Votre employeur vous doit des heures supplémentaires impayées ? La condamnation employeur pour non paiement des heures supplémentaires est une issue judiciaire de plus en plus fréquente devant les conseils de prud'hommes. En 2026, les juges renforcent l'obligation de l'employeur de prouver le temps de travail réel. Cet article vous explique la procédure, les preuves à réunir et comment obtenir gain de cause.

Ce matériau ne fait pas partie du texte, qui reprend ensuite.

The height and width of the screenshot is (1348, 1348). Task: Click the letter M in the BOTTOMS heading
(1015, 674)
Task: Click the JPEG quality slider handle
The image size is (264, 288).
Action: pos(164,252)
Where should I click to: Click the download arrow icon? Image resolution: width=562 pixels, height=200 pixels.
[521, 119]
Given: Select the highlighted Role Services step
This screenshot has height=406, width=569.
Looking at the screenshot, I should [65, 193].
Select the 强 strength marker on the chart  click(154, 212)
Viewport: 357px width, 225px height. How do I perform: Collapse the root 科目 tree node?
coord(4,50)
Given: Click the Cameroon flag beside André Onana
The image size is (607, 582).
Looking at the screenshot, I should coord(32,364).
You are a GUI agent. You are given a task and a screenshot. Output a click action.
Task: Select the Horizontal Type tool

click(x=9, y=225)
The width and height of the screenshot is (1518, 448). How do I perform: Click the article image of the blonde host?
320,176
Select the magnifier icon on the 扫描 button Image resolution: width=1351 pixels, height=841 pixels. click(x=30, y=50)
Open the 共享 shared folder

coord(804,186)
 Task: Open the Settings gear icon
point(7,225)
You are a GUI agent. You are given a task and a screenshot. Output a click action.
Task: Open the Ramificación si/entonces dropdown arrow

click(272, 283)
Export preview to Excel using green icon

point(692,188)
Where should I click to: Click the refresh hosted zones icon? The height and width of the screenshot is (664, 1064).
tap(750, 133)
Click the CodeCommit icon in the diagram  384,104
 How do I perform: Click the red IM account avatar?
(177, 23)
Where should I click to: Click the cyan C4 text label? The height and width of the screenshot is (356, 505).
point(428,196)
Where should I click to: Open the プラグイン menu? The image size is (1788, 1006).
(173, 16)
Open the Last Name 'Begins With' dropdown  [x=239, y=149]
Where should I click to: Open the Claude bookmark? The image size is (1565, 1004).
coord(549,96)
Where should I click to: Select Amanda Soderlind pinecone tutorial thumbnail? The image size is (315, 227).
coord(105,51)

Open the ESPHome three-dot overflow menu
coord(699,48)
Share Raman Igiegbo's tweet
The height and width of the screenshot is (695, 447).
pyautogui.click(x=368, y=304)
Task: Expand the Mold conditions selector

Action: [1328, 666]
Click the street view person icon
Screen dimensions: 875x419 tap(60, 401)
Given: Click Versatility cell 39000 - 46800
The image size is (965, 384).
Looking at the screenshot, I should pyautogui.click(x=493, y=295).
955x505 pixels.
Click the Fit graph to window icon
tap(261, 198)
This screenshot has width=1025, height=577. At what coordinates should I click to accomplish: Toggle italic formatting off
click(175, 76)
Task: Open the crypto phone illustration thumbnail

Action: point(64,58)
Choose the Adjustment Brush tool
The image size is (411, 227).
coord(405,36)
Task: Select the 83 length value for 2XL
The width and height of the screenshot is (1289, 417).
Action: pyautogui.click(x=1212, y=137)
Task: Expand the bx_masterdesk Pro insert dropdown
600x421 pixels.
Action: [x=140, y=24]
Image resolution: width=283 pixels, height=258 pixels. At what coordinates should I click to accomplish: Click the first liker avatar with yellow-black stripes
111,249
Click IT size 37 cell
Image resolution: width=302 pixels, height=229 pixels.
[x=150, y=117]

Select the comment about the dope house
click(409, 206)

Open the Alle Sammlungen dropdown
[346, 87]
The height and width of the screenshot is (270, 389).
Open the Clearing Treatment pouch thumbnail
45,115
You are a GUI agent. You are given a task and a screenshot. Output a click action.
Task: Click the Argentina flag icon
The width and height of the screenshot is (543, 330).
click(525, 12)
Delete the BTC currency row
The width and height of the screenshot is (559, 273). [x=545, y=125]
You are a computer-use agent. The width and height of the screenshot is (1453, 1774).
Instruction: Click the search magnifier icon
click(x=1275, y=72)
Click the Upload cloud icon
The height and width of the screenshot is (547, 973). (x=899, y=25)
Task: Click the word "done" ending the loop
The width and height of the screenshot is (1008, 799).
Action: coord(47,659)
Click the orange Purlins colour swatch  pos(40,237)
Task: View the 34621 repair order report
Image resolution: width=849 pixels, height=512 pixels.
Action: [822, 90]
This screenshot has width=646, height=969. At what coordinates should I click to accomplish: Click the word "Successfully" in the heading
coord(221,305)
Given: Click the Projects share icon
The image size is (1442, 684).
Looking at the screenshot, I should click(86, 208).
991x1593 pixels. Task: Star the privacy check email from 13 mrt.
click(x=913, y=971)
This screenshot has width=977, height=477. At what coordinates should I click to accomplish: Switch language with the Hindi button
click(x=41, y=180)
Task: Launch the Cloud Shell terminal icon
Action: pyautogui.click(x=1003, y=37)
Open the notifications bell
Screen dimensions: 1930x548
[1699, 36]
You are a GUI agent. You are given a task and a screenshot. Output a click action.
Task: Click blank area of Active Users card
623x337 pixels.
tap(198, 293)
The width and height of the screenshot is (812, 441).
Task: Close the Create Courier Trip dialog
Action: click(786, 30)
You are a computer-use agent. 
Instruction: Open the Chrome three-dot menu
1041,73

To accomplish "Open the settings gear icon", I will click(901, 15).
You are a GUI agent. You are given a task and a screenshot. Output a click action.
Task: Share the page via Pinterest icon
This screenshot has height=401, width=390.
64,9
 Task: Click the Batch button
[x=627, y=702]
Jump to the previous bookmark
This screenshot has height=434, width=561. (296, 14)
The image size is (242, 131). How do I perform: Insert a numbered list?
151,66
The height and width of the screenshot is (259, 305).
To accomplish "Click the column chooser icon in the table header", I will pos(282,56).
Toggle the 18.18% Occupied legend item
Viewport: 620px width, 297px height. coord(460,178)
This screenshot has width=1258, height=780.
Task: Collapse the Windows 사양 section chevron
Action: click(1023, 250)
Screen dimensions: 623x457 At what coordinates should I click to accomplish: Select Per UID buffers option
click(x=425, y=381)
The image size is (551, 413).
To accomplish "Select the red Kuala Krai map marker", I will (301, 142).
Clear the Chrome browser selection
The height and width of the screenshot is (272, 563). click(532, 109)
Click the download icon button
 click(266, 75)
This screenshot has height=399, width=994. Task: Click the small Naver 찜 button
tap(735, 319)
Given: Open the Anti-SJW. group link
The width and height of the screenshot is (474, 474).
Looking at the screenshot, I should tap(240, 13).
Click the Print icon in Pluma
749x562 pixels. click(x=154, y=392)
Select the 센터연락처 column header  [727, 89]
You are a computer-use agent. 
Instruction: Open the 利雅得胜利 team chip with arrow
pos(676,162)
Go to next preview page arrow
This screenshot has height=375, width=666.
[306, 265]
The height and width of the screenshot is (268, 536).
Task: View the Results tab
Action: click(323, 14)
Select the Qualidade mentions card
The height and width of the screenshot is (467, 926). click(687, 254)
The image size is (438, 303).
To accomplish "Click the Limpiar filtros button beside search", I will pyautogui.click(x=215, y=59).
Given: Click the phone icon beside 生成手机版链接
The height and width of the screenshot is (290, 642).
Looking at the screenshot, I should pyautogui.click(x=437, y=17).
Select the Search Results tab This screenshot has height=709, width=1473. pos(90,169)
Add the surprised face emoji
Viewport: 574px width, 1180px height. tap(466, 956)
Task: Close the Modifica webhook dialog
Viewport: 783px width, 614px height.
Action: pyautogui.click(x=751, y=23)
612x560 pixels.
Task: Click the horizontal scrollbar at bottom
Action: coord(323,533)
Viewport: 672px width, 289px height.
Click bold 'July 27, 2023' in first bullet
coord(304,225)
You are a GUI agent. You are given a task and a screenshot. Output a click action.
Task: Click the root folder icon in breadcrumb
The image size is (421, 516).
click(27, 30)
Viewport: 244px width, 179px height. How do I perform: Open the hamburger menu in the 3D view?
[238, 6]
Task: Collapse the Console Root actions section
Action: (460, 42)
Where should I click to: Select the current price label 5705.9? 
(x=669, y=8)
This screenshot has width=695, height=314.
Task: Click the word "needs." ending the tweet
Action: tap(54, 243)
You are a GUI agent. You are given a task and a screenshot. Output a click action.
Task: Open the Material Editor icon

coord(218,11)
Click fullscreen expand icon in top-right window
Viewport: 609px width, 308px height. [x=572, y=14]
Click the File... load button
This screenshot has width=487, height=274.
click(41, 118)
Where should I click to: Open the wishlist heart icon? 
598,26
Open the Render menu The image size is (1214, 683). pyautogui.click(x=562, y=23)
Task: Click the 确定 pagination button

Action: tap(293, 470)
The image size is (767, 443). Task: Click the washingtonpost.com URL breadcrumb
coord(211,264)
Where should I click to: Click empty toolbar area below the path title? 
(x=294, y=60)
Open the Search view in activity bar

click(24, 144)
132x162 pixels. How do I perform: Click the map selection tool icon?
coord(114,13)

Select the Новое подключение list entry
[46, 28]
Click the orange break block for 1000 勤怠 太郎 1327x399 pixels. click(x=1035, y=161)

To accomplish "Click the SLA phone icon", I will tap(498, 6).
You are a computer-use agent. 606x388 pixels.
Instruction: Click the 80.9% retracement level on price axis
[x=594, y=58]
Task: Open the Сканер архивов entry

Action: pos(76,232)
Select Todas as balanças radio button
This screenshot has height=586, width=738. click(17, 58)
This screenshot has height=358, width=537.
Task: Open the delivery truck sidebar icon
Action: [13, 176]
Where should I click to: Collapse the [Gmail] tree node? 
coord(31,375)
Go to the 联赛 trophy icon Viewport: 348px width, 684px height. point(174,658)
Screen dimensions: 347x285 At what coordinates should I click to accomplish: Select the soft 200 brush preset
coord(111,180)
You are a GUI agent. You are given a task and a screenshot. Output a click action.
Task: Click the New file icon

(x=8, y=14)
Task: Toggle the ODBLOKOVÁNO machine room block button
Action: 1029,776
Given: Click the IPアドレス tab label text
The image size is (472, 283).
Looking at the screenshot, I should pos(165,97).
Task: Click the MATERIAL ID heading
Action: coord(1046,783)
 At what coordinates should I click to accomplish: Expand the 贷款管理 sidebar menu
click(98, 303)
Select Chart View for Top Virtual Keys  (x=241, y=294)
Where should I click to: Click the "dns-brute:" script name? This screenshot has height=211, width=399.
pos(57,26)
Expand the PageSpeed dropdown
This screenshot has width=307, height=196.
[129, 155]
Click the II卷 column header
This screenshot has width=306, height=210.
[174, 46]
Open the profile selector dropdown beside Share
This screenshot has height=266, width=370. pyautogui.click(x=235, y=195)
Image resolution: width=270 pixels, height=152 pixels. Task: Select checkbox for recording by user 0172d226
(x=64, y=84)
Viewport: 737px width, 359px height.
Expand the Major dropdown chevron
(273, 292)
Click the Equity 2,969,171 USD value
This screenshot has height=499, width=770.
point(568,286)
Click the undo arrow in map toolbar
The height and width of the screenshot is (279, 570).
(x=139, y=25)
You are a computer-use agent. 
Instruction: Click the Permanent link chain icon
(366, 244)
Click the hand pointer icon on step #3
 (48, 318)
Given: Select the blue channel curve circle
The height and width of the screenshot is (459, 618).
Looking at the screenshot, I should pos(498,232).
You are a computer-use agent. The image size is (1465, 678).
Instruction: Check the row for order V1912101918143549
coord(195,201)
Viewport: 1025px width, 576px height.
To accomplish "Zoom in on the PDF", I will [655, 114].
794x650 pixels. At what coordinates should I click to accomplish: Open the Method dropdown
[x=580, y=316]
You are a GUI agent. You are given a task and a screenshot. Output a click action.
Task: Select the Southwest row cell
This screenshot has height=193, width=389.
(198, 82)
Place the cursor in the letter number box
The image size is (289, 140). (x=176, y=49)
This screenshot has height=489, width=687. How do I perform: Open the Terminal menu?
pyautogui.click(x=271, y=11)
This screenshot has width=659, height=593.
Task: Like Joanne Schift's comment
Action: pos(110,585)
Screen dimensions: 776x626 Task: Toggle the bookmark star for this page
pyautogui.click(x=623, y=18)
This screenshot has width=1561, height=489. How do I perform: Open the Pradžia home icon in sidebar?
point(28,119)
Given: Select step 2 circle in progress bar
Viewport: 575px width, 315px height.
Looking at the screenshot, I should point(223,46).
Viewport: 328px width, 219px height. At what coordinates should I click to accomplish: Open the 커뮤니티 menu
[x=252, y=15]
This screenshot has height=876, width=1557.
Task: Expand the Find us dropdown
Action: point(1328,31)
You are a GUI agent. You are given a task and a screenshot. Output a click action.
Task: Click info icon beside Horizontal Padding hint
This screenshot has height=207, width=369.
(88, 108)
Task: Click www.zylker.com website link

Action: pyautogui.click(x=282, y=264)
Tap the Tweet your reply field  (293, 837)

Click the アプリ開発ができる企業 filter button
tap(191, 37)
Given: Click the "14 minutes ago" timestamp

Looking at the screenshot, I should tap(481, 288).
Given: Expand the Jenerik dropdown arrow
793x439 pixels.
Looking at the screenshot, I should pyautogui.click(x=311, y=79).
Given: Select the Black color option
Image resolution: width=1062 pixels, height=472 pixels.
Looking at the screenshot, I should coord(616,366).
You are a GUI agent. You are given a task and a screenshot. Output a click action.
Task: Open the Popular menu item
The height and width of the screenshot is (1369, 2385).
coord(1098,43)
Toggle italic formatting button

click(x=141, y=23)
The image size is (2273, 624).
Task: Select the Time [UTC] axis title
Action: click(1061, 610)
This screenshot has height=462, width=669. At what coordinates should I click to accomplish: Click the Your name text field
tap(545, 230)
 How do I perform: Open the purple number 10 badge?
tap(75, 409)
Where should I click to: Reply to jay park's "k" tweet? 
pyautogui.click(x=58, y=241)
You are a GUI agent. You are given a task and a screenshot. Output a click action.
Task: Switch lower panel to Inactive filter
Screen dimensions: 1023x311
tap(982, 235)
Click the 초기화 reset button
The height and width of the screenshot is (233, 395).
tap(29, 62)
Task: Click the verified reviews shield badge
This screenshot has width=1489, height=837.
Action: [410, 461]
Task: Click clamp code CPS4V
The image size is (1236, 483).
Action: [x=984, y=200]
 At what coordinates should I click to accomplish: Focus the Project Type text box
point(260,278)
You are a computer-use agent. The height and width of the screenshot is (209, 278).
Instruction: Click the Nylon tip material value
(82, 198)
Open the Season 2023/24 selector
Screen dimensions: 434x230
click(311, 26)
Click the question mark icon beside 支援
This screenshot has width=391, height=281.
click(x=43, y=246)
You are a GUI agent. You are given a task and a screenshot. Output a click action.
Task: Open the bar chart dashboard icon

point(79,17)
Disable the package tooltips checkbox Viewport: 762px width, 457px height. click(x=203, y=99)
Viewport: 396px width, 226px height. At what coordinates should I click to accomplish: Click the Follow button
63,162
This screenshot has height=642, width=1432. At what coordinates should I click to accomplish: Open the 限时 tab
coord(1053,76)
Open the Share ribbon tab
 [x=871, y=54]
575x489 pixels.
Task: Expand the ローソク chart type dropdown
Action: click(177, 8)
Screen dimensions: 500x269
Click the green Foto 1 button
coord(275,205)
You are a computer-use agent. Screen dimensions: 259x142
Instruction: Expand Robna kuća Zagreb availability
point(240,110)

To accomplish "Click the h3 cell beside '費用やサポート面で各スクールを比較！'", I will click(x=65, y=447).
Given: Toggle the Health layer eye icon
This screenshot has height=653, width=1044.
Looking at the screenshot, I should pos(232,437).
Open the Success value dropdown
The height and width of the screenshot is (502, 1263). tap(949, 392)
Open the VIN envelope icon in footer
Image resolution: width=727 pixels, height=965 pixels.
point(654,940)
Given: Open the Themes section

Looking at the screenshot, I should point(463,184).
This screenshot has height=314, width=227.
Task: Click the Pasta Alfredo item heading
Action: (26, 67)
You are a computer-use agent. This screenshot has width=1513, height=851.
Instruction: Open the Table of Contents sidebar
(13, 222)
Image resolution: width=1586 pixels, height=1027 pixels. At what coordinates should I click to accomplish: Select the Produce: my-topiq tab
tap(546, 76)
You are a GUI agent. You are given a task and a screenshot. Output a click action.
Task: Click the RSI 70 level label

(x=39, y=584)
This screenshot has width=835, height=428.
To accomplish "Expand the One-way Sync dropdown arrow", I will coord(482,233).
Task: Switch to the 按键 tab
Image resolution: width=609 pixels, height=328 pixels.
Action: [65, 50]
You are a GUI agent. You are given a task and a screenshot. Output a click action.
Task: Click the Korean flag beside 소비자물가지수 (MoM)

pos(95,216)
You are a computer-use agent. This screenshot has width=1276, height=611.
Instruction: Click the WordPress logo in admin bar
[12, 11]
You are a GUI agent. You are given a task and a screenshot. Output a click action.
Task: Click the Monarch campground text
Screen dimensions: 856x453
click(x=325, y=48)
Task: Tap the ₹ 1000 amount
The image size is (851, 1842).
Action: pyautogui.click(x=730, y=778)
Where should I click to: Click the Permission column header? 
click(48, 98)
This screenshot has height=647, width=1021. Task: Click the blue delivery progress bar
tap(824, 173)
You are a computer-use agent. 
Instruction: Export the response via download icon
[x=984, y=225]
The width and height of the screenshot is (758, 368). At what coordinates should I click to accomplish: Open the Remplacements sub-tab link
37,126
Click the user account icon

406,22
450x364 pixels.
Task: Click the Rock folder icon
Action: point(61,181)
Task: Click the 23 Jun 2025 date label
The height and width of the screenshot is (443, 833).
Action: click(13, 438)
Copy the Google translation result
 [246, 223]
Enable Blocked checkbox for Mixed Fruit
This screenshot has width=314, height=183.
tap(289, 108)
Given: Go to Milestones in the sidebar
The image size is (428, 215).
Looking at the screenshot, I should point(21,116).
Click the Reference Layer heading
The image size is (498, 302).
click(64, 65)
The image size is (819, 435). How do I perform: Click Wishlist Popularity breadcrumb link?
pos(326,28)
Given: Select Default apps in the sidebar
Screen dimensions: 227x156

Le contentieux des heures supplémentaires repose sur un principe simple : l'employeur doit prouver qu'il a bien payé toutes les heures travaillées. En l'absence de registre fiable, la condamnation employeur pour non paiement des heures supplémentaires peut intervenir même sans contrat écrit. Nous détaillons ici les étapes clés pour faire valoir vos droits.
Que vous soyez en CDI, CDD ou intérimaire, la loi vous protège. Découvrez comment structurer votre dossier, quels délais respecter et quel montant réclamer. La condamnation employeur pour non paiement des heures supplémentaires peut inclure des dommages et intérêts, le paiement des heures majorées et le repos compensateur.
Points clés à retenir
- L'employeur doit prouver les heures travaillées (art. L3171-4 du Code du travail)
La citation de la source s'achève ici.